The Donetsk heavy industry magnate Rinat Achmetov is considered his
most important backer. The oligarchs in heavy industry fear Western
competition and rely on support from Russia. In addition, the east of
Ukraine has a large Russian-speaking population. Yanukovich speaks Russian
as his native language.
The Western press
made a great fuss about Putins interference in the Ukrainian election
campaign. He briefly visited Kiev on two occasions before the election.
This, however, is not so extraordinary, given the fact that prior to
1991, Russia and Ukraine had for centuries been part of a common country,
and a large proportion of the population is Russian-speaking.
On the other hand,
the substantial interference by Western governments and institutions
in favour of Yushchenko was portrayed as completely normal, and justified
as facilitating a further opening up to the West (i.e.,
opening up to Western capitalist interests), and a continuation
of the reform process (i.e., free market liberalisation
of the economy).
Yushchenkos
strongholds are situated in western Ukraine, which has long been a centre
of Ukrainian nationalism and oriented strongly towards Europe.

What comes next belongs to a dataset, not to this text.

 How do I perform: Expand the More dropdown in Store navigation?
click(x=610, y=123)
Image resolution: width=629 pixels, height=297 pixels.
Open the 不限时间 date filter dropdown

His standpoint
corresponds to that of the new dominant layer in Poland, Hungary and
other Eastern European countries, which see their future as junior partners
of the Western great powers.
Yushchenko was supported
in his propaganda and finances by outside advisors. European and American
politicians continually praised him, describing him as an exemplary
democrat. As soon as the polls closed, they raised accusations of electoral
fraud.
US Senator Richard
Lugar, who spent time in Kiev as an election observer, spoke of a concentrated
and energetic program of fraud and abuse on election day. The
foreign policy speaker of the German Social Democratic Party (SPD),
Gert Weißkirchen, declared Yushchenko to be the winner. He demanded
international reprisals should the ruling powers in the Ukraine refuse
to reverse themselves and recognize the election of the opposition candidate.
The governments
in Washington and Berlin have demanded an examination of the election
result and threatened sanctions. Together with his American colleague
Colin Powell, the German foreign affairs minister, Joschka Fischer,
demanded a recount of the vote under the control of the Organization
for Security and Cooperation in Europe.
It is quite possible,
and even probable, that substantial fraud occurred in the Ukrainian
election. Certainly the hand-picked candidate of Kuchma and Putin, both
of whom rule on the basis of authoritarian methods and preside over
corrupt regimes, is entirely capable of such tactics. And among the
anti-Yanukovich demonstrators are many people genuinely motivated by
democratic concerns.
But the democratic
posturing of the US and Europe is entirely hypocritical. When pro-Western
regimes defend their power with autocratic methods, as is the case with
many states in Central Asia, Washington, Berlin and the other European
capitals look the other way. In Iraq they are preparing the democratic
election of a puppet regime by waging a brutal war against the civilian
population.
The Ukrainian population
has become a plaything in the struggle for power between Yanukovich
and Yushchenko, and the great powers pulling the strings in the background.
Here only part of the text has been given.